エンタープライズ:コラム 2003/07/25 14:57:00 更新


Linux Column:改めてオープンソース議論を

1ヶ月ぶりのご無沙汰になります。この間、コラムのネタになりそうなものは、といったらSCOぐらいしか思いつかず、とてもじゃありませんが書けない状態でした。しかし、面白いネタが見つかったので紹介しましょう。

OpenGroupware.orgはどうか

 オープンソースでのオフィスアプリケーションと知られている「OpenOffice.org」(OOo)がありますが、今度はオープンソースなグループウェアとして「OpenGroupware.org」(OGo)と呼ばれるソフトウェアが登場しました。元々ドイツで開発されたグループウェアなのですが、GPL、LGPLで公開されています。オープンプロトコルをサポートするという点に主眼があり、おかげで対応クライアントもOutlookからMacOSで動作するiCal、PalmにWebDAVクライアント(「Cadaver」のスクリーンショットを見る限り、実用性はゼロですが)と多岐に渡っています。

 残念なのは、FAQを見る限り内部ではUnicodeを使ってはいるものの、下位8ビットしか見ていないため日本語は扱えなさそうなこと。思わず「意味ないじゃん」とツッコミを入れそうですが、将来のためと納得するしかないでしょう。実際問題、読み書きをしたこともない未知の言語をサポートするということ自体、コードを書くのは至難の業です。

 この辺りはやはり分かる人間がやる、ということで日本なりアジア圏の開発者がコミットしていくべきなのでしょう。そのようなわけで、日本での普及はとりあえずまだ先という感じです。

次々とモノは出てはくるが

 さて、今回の本題はOGoではなくて、このように色々と興味深いオープンソースソフトウェアが出てはくるものの、その普及促進には以前ほどの勢いが感じられなくなっている気がしている、という点です。

 以前はオープンソースソフトウェアの提供者(開発者やディストリビューターなど)と利用者(ユーザー)は渾然一体となっていたため問題にはなりませんでしたが、現在では利用者が一方的に増えつづけているという状態になっているのではないでしょうか。

 これは市場原理でいえば、消費者が増えることで生産者が活気付くので歓迎すべき動きなのかもしれません。しかし、増加する消費者に対応できるだけの生産者側の増加も現在は見込めないため、極度にアンバランスな状態が起きているように見えます。また、生産者と消費者の間での価値交換モデルが未だにできあがっていないことも、生産することに対する正当な対価(物質的に、あるいは精神的に)が得られにくくしている要因でしょう。このアンバランスな、状態を危ういものにしている気がします。
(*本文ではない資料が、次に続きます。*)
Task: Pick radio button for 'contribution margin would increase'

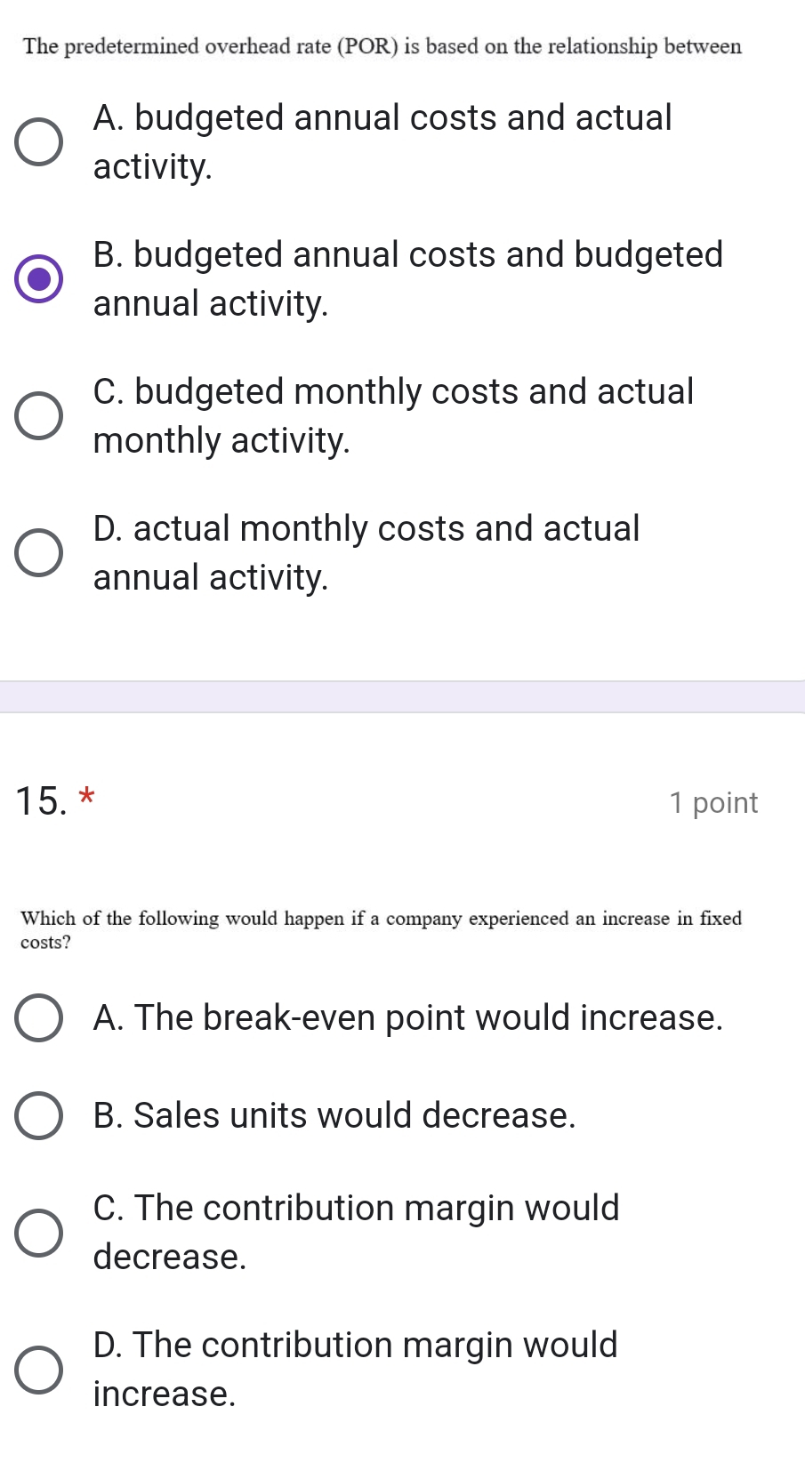Action: pos(39,1370)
 このような状態から新しいモノが生み出されてきたとしても、一部の人が使うという自家消費に留まる傾向があります。現在のところ、新しく登場するオープンソースソフトウェアに目立った動きが見られない、という理由はこのような状況にあるからではないかと、私は想像しています。オープンソースの場合、そういった利用者の勢いに普及を負っている部分が多いため、今後の広い普及ということを考えると、あまり楽観的ではいられないでしょう。

改めてオープンソース議論を

 私のオープンソースについての考え方は、従来の「生産者対消費者」という構図を変えることができるものと思っているのですが、このような考えというのは多くの人と議論することで自分の中に形作られたのでしょう。

 しかし、新たにオープンソースソフトウェアを利用するに至った人は、すでに既定概念としてのオープンソースがあるため、議論する機会を与えられていないような気がします。モノや情報といった利用環境が十分に整備されているおかげで、あまり考えなくても使えるのだから、誰もいちいち「オープンソースとは何か」などと考えながら使ったりはしません。それは、1つの理想かもしれませんが、まだ時期尚早ではないでしょうか。たとえば、SCOの問題にしてもオープンソースが内包する脆弱性の問題として、これまであまり議論されずにきた点ではないでしょうか。

 オープンソースとはこういうものだ、ライセンスはこれが絶対、というような考え方から一度脱却して、今までオープンソースだった人も、これからオープンソースな人も、一緒になって考えていくべき時期がやってきているのではないでしょうか。